### Directions
Set down the material below verbatim, from its first line through the line containing "click(x=786, y=87)", with both of those lines included.
········
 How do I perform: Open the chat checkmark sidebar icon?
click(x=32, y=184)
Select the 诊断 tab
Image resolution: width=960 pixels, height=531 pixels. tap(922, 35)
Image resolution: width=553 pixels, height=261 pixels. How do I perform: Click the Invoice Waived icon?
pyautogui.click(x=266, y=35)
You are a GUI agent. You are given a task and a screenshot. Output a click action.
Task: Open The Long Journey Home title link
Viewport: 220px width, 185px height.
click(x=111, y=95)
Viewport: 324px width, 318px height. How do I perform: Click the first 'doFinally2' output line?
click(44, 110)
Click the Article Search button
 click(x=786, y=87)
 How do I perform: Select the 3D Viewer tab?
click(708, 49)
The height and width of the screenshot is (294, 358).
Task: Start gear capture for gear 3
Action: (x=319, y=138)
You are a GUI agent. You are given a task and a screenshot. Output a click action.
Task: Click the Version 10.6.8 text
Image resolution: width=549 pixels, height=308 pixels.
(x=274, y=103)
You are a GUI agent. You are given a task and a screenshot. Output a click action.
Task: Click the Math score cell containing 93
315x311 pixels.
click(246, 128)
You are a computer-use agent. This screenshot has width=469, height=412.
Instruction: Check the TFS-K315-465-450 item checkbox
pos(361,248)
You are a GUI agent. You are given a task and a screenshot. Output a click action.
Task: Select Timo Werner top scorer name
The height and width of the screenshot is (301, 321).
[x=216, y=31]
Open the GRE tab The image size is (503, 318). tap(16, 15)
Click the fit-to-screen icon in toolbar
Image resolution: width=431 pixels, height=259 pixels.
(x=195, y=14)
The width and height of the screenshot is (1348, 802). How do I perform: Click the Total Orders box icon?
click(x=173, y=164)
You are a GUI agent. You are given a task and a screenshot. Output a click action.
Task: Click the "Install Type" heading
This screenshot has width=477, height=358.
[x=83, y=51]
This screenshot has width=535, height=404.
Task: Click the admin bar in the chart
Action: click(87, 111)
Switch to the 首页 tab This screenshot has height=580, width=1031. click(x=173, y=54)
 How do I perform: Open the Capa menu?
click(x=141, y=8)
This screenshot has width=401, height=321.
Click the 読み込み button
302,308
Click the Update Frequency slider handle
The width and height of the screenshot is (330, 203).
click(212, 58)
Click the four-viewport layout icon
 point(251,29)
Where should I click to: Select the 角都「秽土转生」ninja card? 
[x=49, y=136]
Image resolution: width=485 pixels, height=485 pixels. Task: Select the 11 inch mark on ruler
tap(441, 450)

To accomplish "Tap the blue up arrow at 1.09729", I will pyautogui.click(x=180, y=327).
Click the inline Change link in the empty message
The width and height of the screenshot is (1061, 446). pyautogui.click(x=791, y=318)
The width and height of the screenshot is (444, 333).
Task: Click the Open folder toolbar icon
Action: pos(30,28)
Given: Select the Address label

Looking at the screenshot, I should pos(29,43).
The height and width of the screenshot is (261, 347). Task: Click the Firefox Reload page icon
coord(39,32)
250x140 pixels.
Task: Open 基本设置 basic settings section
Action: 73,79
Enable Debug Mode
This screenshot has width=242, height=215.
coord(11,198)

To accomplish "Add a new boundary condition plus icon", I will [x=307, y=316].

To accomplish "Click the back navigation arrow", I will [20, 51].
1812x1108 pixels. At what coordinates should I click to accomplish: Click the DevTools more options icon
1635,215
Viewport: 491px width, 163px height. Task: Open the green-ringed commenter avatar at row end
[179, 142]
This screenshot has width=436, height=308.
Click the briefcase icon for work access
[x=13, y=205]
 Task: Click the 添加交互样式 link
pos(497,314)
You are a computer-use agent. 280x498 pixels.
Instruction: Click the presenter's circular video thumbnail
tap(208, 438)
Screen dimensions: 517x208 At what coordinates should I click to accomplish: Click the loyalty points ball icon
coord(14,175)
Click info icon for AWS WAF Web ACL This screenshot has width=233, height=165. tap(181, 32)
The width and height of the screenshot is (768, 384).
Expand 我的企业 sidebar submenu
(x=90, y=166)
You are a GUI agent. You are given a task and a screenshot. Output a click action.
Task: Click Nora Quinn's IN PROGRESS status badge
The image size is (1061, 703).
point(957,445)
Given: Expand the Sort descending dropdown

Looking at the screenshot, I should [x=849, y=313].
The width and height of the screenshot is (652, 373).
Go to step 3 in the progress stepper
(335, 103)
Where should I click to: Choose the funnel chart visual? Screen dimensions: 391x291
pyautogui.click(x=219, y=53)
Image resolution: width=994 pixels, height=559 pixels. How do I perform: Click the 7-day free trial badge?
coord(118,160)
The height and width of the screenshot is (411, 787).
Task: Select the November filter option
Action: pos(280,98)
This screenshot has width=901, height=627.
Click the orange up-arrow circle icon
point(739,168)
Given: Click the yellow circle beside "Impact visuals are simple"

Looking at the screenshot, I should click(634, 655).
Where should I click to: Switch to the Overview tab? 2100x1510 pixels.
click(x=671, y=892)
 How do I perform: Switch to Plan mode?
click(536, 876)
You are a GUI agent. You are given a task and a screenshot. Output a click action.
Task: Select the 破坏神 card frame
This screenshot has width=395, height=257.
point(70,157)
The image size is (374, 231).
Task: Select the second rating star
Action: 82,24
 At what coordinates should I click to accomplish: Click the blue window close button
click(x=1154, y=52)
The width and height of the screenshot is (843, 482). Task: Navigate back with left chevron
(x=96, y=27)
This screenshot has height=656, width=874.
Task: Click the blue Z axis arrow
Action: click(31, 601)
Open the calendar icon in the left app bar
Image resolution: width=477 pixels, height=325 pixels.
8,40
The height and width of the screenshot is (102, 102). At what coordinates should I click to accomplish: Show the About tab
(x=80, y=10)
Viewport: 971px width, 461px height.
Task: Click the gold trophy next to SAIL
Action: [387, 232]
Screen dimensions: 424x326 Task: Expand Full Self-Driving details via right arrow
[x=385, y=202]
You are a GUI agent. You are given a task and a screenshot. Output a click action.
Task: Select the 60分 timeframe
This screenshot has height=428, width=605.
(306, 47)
········
### Result of the task
 How do I perform: Open the chat checkmark sidebar icon?
click(x=32, y=184)
Select the 诊断 tab
Image resolution: width=960 pixels, height=531 pixels. tap(922, 35)
Image resolution: width=553 pixels, height=261 pixels. How do I perform: Click the Invoice Waived icon?
pyautogui.click(x=266, y=35)
You are a GUI agent. You are given a task and a screenshot. Output a click action.
Task: Open The Long Journey Home title link
Viewport: 220px width, 185px height.
click(x=111, y=95)
Viewport: 324px width, 318px height. How do I perform: Click the first 'doFinally2' output line?
click(44, 110)
Click the Article Search button
 click(x=786, y=87)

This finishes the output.